* Task item
Start at the line with "Tap Android back triangle navigation icon" in the records below, stop at the line with "Screen dimensions: 1123x374", and return every line in that span exactly, the two end lines included.

Stored records
* * *

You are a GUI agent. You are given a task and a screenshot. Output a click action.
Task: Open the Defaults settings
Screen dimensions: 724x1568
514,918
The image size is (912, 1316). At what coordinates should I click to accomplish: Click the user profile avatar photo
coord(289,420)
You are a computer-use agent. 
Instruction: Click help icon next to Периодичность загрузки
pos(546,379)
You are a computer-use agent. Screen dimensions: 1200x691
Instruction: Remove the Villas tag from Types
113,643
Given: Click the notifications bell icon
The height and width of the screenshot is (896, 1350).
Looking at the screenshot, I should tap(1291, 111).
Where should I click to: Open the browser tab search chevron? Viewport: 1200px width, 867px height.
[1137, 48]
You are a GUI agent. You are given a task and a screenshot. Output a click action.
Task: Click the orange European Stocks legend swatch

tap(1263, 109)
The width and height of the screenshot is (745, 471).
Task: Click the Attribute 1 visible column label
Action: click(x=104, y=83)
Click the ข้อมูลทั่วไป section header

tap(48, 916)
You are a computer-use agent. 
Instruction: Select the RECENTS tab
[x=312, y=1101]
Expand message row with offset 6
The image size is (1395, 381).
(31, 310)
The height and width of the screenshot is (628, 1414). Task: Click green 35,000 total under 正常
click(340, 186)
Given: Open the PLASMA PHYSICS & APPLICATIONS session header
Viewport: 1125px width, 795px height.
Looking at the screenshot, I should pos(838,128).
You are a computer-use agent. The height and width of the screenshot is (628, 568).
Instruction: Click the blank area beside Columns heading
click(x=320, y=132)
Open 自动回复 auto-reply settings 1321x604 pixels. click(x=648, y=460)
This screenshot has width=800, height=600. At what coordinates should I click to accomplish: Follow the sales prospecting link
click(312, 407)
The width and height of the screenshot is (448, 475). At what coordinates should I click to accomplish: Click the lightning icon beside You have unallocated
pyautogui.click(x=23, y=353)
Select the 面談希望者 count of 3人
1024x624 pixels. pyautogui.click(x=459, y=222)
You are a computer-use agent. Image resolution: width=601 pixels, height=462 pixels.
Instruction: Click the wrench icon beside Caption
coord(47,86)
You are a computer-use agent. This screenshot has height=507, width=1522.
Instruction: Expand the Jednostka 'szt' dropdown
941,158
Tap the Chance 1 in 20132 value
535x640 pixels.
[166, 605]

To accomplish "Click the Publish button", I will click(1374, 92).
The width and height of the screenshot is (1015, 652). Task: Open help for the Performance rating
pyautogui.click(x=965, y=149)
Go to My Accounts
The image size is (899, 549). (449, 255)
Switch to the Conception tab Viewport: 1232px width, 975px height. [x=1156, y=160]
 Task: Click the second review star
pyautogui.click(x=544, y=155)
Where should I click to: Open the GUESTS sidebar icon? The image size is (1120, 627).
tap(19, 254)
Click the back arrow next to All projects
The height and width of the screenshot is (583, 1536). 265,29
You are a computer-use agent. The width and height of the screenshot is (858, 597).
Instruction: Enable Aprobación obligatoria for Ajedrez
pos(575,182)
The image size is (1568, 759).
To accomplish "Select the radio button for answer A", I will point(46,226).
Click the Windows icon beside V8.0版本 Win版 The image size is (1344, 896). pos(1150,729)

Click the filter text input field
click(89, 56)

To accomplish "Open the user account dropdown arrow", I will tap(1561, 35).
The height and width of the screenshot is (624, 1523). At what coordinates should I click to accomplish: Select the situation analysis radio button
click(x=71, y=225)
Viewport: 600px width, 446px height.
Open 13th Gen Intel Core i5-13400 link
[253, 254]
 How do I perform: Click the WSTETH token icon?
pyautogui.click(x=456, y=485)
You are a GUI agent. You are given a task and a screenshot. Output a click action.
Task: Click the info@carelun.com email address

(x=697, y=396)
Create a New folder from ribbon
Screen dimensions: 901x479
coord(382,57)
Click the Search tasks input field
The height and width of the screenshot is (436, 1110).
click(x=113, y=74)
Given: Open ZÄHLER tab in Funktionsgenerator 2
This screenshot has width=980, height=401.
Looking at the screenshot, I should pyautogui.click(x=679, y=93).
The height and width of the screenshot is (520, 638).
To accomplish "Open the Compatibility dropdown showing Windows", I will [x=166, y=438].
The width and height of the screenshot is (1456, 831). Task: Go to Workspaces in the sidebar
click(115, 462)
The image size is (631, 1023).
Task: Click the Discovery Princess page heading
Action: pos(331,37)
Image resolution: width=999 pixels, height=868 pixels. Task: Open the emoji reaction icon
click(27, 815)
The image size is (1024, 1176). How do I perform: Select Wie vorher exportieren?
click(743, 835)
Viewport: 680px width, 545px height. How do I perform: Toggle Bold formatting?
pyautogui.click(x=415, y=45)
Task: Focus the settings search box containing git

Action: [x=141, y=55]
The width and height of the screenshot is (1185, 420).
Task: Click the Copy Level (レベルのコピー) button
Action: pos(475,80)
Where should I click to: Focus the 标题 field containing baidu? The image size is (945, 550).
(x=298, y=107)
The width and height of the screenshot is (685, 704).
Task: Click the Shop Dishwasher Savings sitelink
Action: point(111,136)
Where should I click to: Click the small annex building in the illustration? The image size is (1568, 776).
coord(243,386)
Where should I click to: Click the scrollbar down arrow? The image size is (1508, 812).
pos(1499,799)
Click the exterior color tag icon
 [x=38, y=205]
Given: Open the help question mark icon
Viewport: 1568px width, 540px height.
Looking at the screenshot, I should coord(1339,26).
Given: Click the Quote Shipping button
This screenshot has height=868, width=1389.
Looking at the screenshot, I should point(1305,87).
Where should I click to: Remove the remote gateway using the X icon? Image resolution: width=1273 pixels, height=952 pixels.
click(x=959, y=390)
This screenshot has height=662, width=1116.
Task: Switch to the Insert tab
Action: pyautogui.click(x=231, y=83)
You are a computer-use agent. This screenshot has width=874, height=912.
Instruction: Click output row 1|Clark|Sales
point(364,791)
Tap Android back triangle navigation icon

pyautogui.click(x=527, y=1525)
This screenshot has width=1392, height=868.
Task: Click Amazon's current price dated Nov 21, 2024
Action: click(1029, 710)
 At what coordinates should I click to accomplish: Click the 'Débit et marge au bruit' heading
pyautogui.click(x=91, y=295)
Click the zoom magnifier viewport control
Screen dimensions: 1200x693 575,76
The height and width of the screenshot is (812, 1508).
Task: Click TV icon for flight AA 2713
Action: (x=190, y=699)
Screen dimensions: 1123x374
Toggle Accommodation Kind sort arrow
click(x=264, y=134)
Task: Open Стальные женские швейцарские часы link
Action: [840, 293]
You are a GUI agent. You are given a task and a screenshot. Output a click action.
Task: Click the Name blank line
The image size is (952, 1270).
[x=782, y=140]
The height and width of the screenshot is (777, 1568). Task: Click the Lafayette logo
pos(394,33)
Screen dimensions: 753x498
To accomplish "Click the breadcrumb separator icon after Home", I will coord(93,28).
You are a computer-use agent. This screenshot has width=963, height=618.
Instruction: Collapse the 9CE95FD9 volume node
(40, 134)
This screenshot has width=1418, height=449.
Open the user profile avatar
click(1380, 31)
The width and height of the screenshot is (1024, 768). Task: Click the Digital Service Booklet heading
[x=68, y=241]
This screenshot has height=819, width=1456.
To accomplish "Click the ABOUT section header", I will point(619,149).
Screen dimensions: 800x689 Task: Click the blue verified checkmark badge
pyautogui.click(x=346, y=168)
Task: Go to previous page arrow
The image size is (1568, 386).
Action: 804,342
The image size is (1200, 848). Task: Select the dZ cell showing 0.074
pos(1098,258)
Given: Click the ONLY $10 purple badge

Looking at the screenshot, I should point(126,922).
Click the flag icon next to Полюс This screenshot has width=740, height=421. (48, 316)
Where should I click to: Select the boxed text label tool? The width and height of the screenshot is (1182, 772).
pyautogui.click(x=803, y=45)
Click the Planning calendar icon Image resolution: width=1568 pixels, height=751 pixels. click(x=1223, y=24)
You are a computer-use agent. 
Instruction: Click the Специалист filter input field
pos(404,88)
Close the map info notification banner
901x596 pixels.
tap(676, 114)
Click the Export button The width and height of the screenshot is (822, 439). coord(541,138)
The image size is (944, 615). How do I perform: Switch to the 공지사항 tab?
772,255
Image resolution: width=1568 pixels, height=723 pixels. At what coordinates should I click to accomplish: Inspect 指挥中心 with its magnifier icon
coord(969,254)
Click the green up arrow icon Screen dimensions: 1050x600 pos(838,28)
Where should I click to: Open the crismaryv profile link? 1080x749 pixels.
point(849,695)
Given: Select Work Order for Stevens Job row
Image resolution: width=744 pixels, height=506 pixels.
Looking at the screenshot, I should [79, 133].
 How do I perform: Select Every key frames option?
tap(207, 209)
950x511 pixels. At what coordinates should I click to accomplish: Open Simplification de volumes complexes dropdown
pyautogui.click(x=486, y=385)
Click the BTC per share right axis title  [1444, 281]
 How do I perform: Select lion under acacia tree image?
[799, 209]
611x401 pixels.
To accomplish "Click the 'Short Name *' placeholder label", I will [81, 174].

* * *

* Output of the exercise
Tap Android back triangle navigation icon

pyautogui.click(x=527, y=1525)
This screenshot has width=1392, height=868.
Task: Click Amazon's current price dated Nov 21, 2024
Action: click(1029, 710)
 At what coordinates should I click to accomplish: Click the 'Débit et marge au bruit' heading
pyautogui.click(x=91, y=295)
Click the zoom magnifier viewport control
Screen dimensions: 1200x693 575,76
The height and width of the screenshot is (812, 1508).
Task: Click TV icon for flight AA 2713
Action: (x=190, y=699)
Screen dimensions: 1123x374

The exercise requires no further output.